If you are a doctor, I would go find your Republican Senator at the nearest Fourth of July picnic and get at it.
If 7 or 8 Republican Senators don’t come back to Washington on July
7th with a changed mind, you are out 10.6% on July 1st and another 5%
on January 1, 2009.
We will have extraordinary political theater the week of July 7.
Categories: Uncategorized
Why both making bipartisan health policy when you can stage Jerry Springer-like confrontations for the Bubba political spectators who only read the headlines.
Here again, the Democrats go for the cheap thrills and the sleazy tabloid political event.
Other commentators are right: this was about cornering Medicare Advantage one last time, knowing that it will absolutely be cut next year, and casting the Dems as white hats defending their family physician against those greedy HMO’s. Dems get C- on politics (bailing out DME ripoffs) and an F on making policy. Catron got it right.
So now you’ve got a ton of great campaign ads against Republican house members (they voted against health insurance for kids (whose parents make $80 thousand a year) and against your family doc (and the surgeons and imaging joint ventures who ran up the Part B tab). Our political process has reached a zenith of cynicism on health policy. Wait ’till they try “reforming” the health system.

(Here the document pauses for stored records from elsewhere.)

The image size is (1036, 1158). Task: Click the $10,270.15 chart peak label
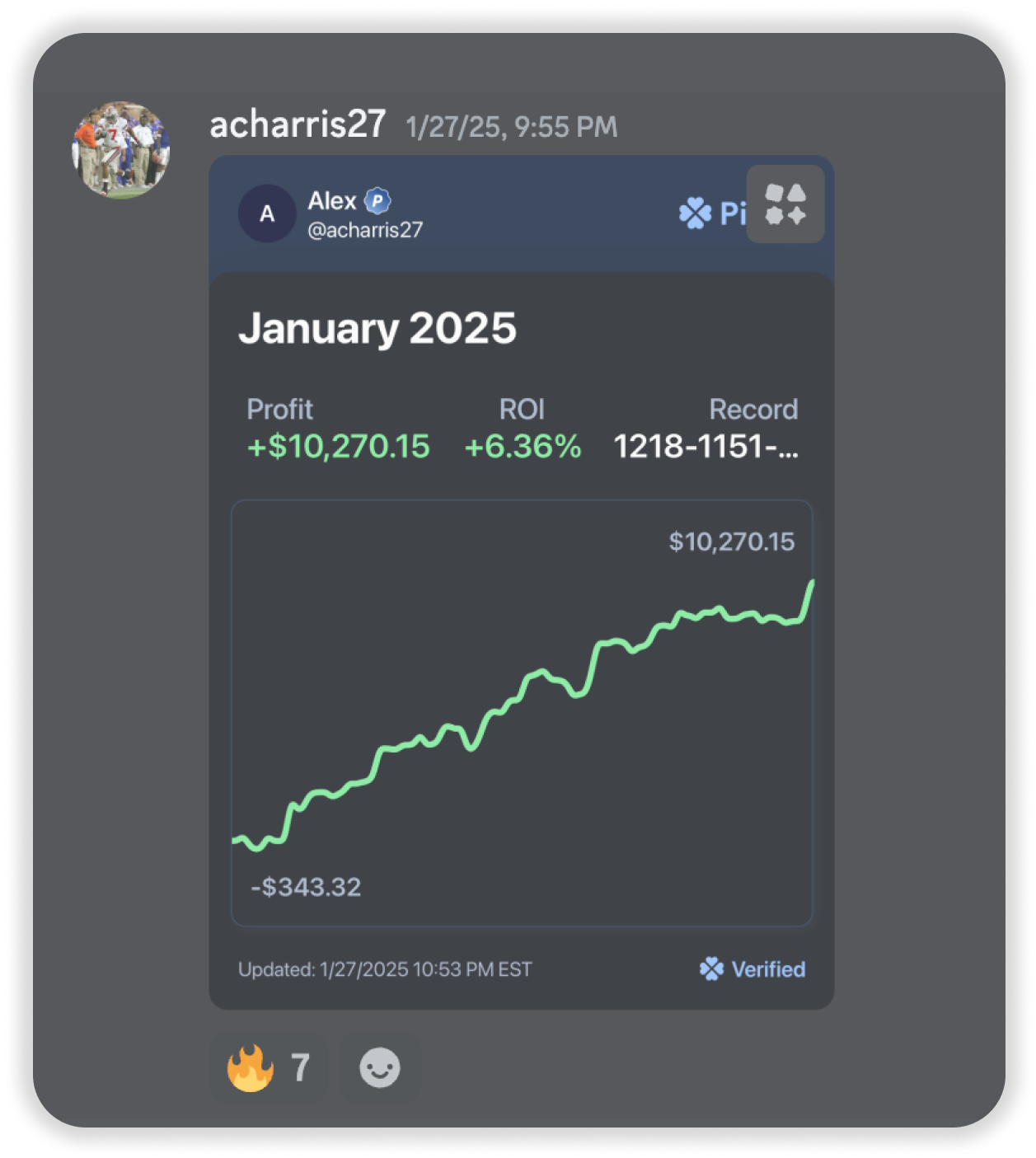(731, 541)
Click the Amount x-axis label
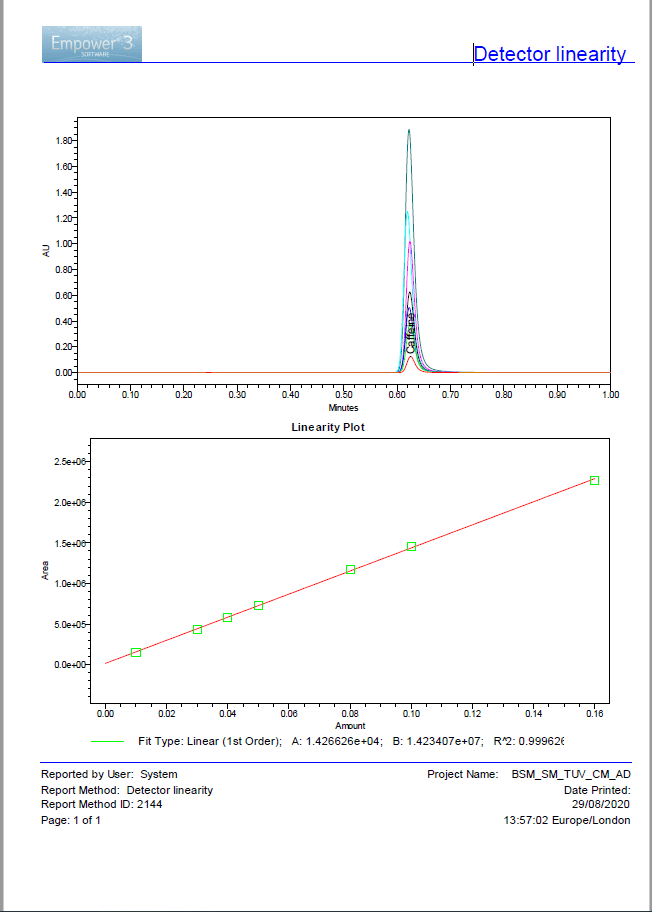652x912 pixels. (350, 726)
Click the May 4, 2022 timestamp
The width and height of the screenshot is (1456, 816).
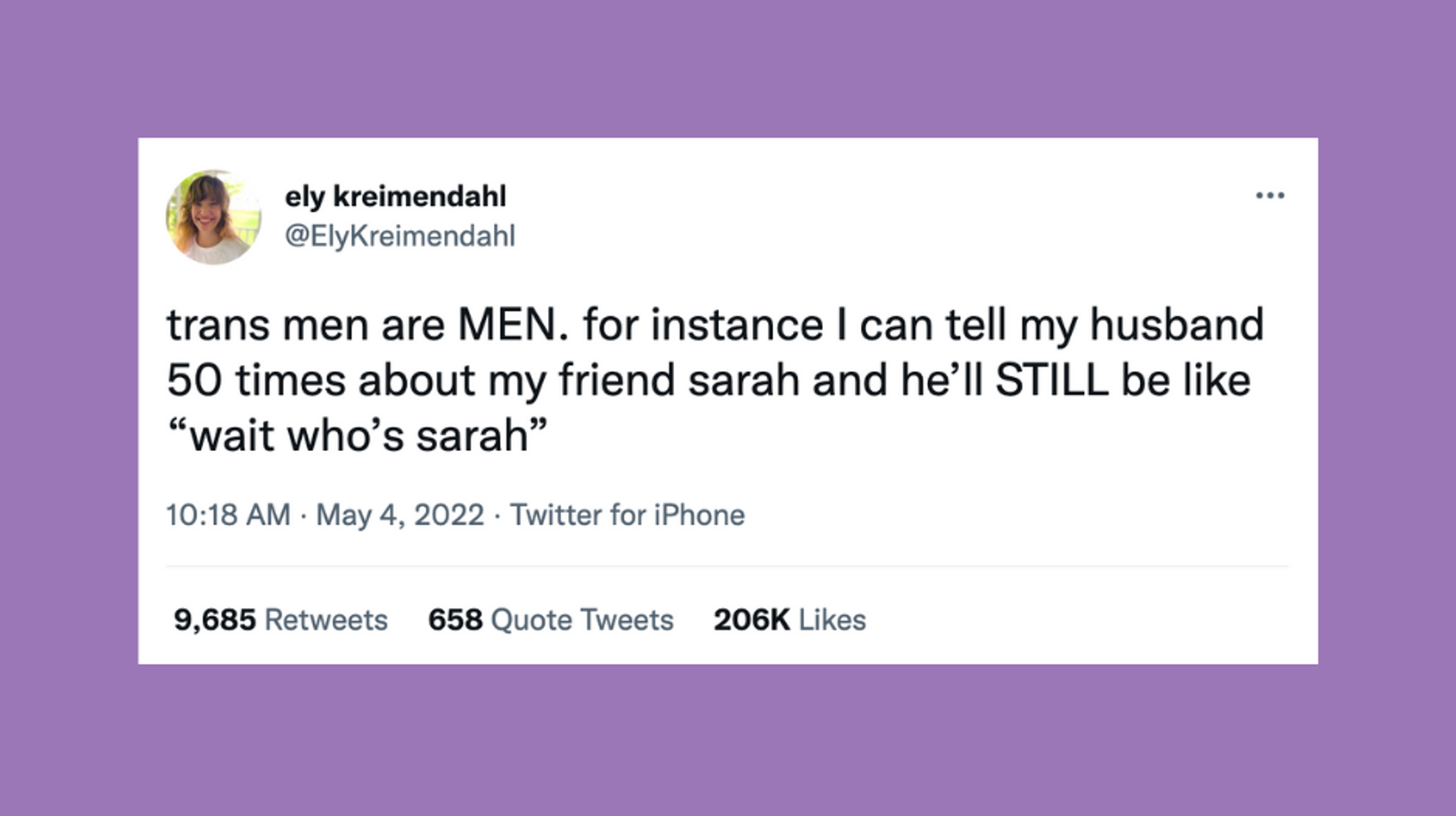pyautogui.click(x=401, y=514)
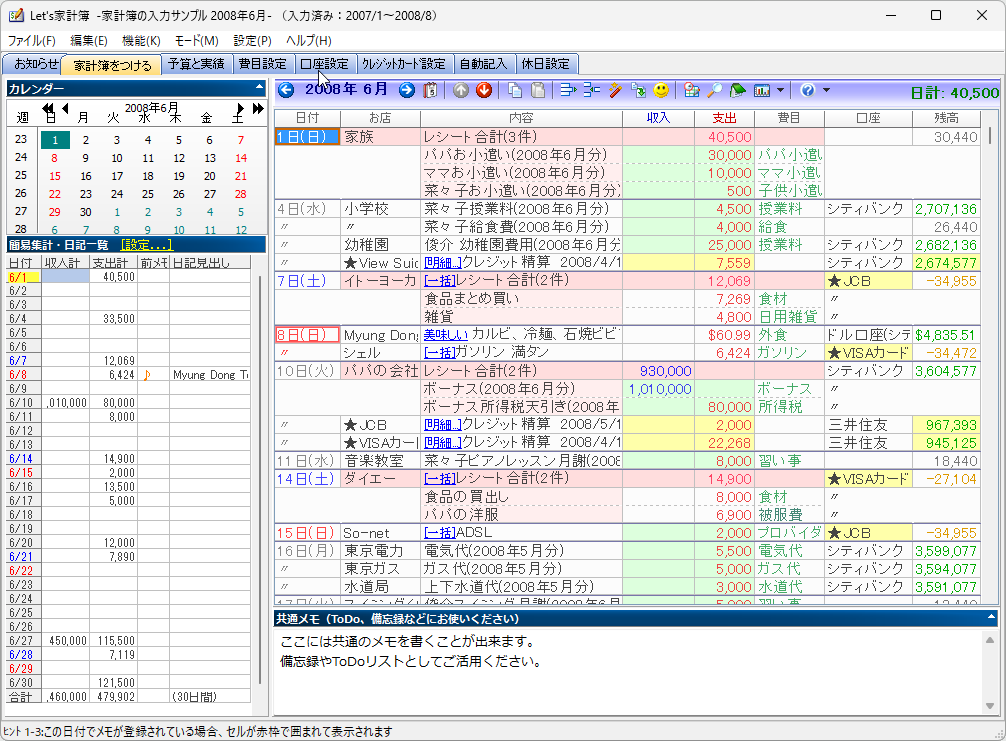
Task: Click the red down arrow icon
Action: pos(485,91)
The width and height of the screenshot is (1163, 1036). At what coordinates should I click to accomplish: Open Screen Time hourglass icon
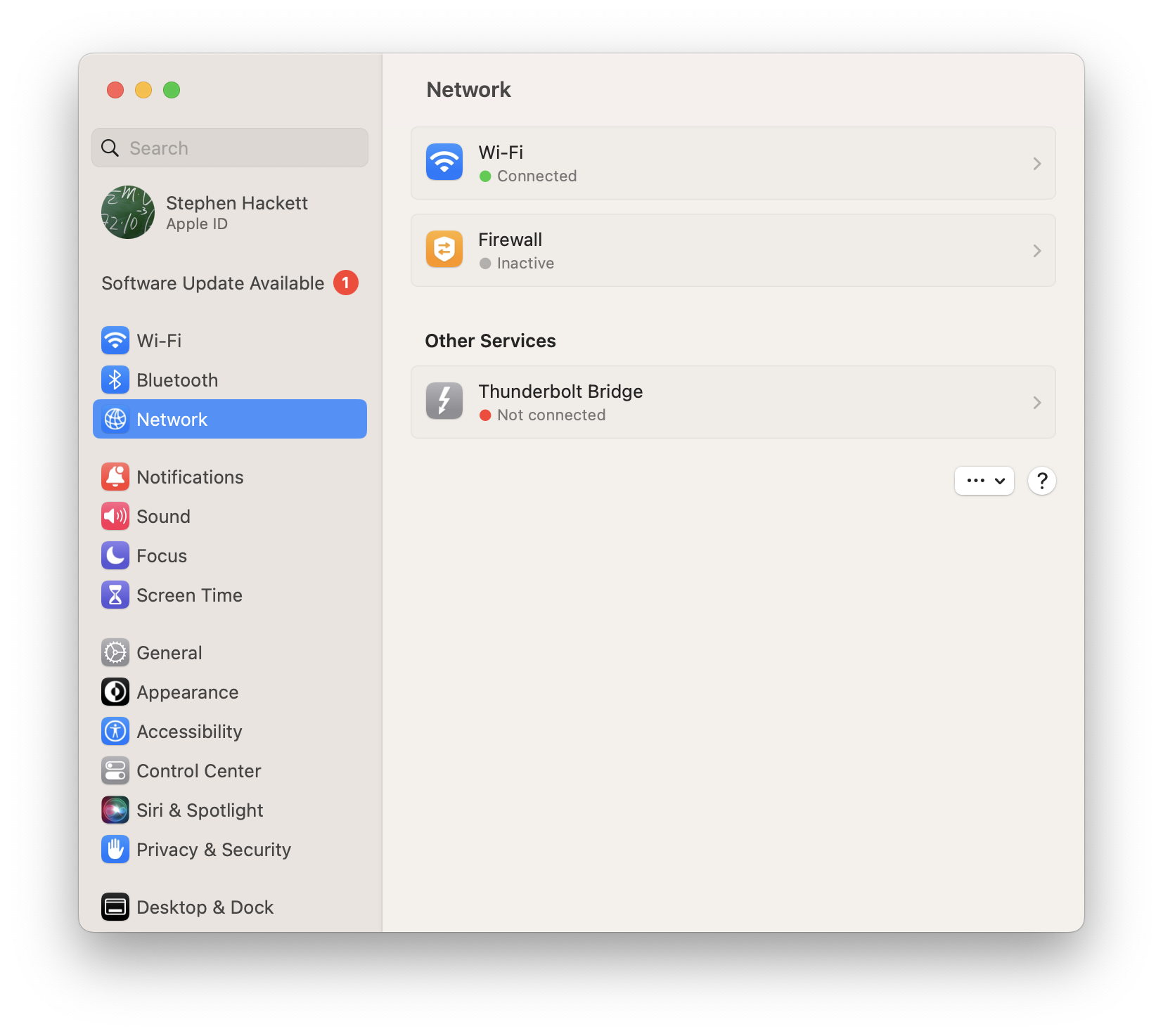click(115, 595)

This whole circus is about killing Medicare Advantage.
The Democrats have attached the MA issue to the physician pay issue in a transparent attempt to co-opt the more gullible docs in their ongoing effort to kill market-based Medicare reform.
Last year, they attacked MA using SCHIP funding as a pretext. At that time, they told the public we had to choose between ”the kids” and the insurance companies.
It’s a giant scam.
Bush has repeatedly promised to veto the bill because it takes funding away from his cherished give-away to insurance companies (Medicare Advantage) in order to fund the physician reimbursement fix.
George Bush by executive order put a hold on the medicare cutbacks. Why would you think he would veto the bill?
Who in their right mind would orchestrate a bill that cuts payments for doctors and health and human services? It could only be those Republicans who think themselves so separate from regular folks that communicable diseases do not affect them or their kinfolk. Limiting treatment ensures that whatever is bad will get worse. Coughing can be TB, as an example. Unlike prince prospero who hid in his castle from the red death, these senators and congresspersons have to take elevators, visit their constituents and shake their hands. I hear there is a pandemic on the horizon, or is what I am hearing just the ticking of an ebony clock.